◆ Task directions ◆
Write out again, unchanged, the line that has "Instruction: Select the" and each following line through the end of the entries below; leave pictures out.

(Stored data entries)

---

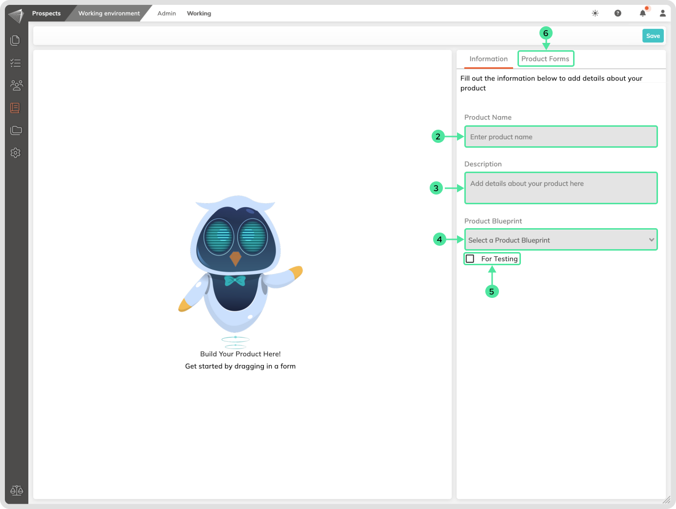
Task: Select the Information tab
Action: coord(488,59)
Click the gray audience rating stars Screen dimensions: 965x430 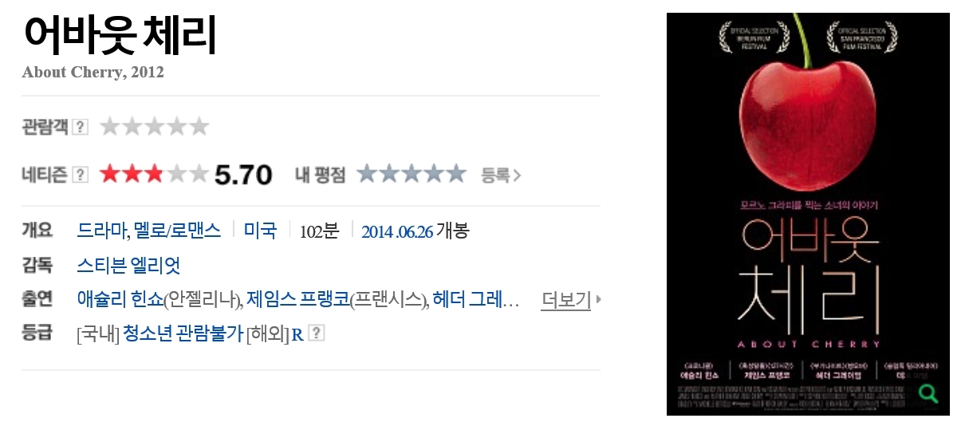[x=154, y=127]
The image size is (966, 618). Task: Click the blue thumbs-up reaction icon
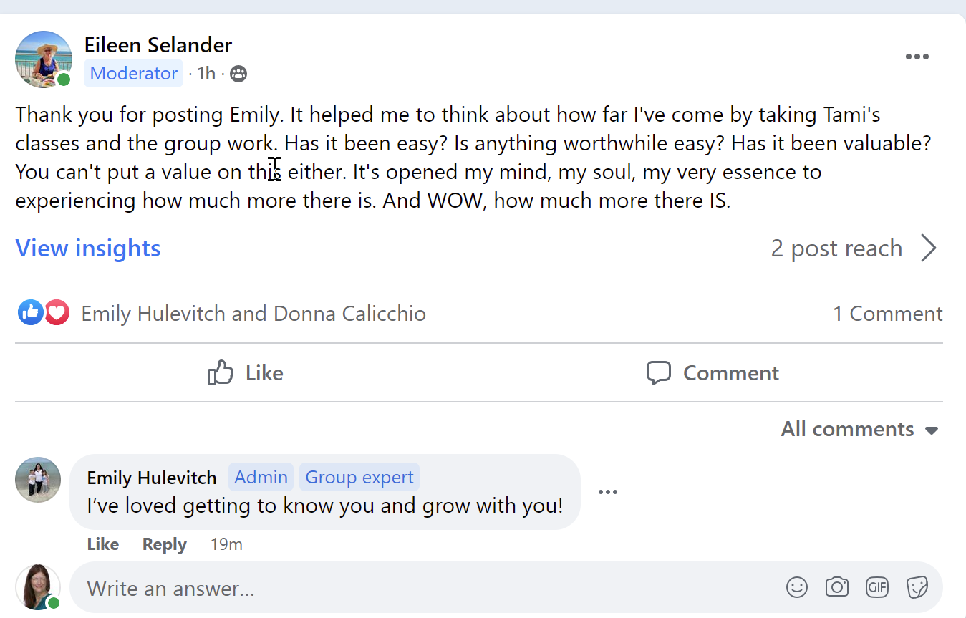(x=31, y=313)

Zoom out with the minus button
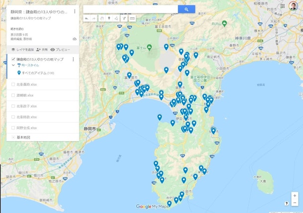[x=295, y=203]
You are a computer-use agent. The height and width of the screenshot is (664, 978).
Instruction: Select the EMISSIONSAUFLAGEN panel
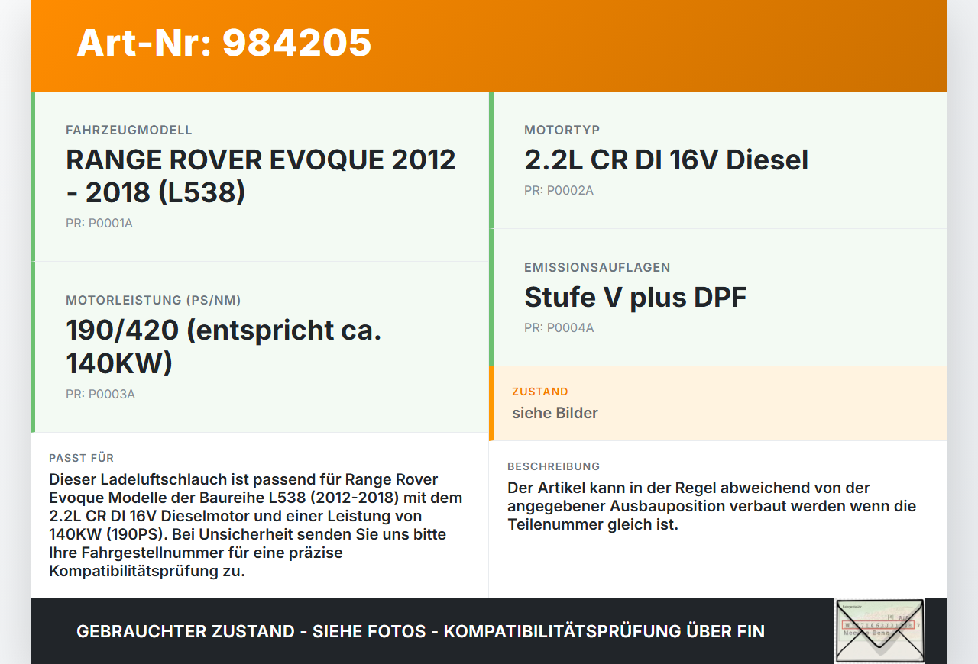[x=718, y=297]
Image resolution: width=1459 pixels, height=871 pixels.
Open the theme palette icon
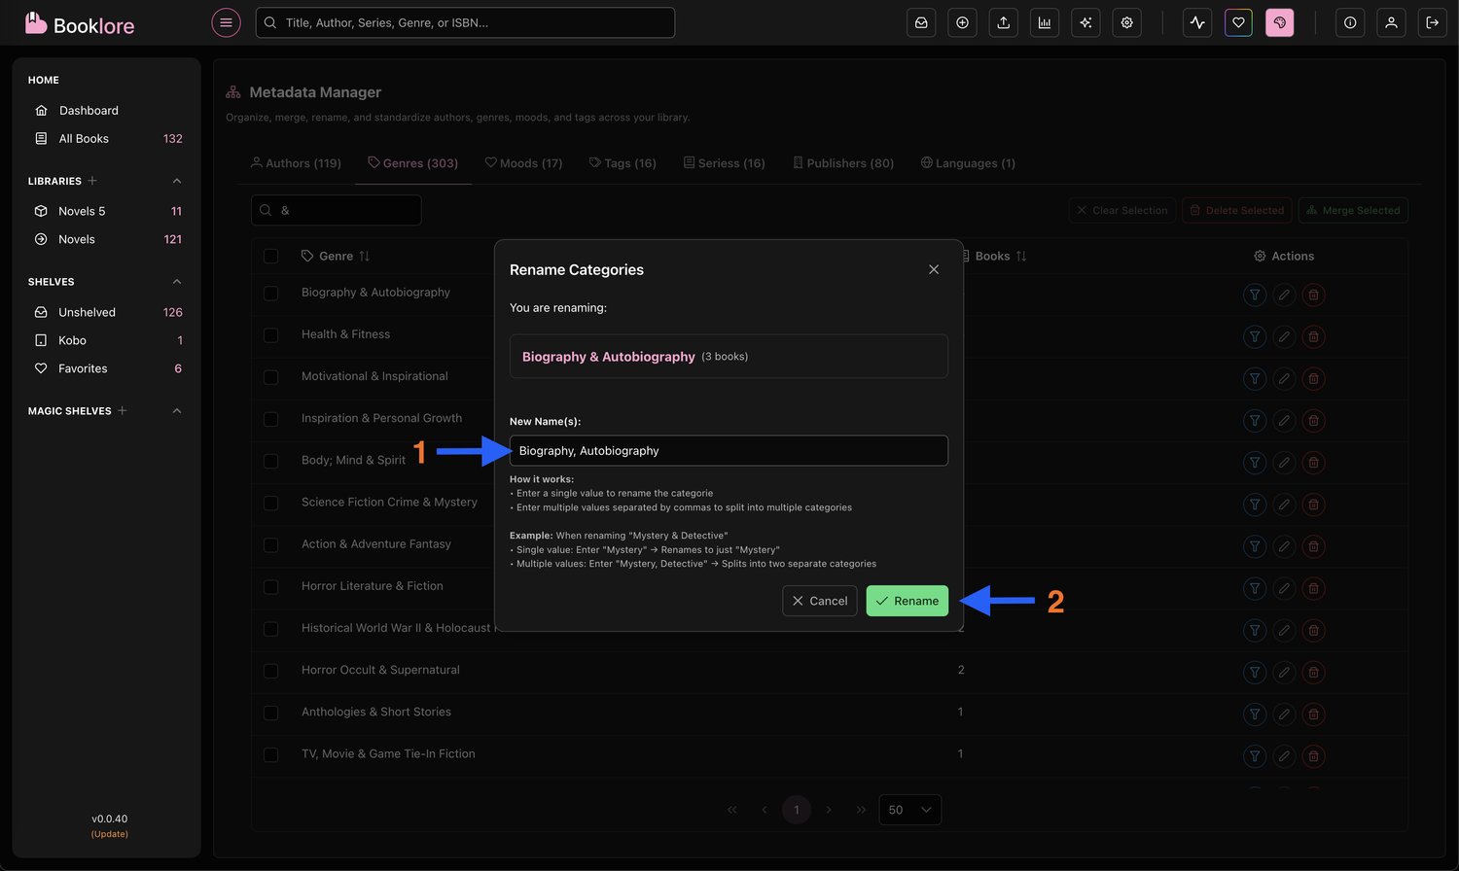1279,22
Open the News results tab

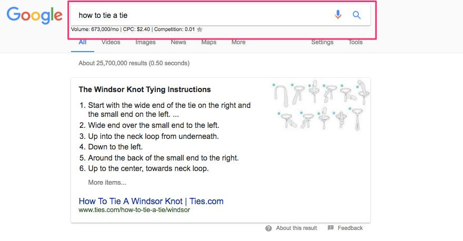pyautogui.click(x=178, y=42)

---

◆ Solution below ◆
Instruction: Select the EMISSIONSAUFLAGEN panel
[x=718, y=297]
Image resolution: width=1459 pixels, height=871 pixels.
Open the theme palette icon
1279,22
Open the News results tab

pyautogui.click(x=178, y=42)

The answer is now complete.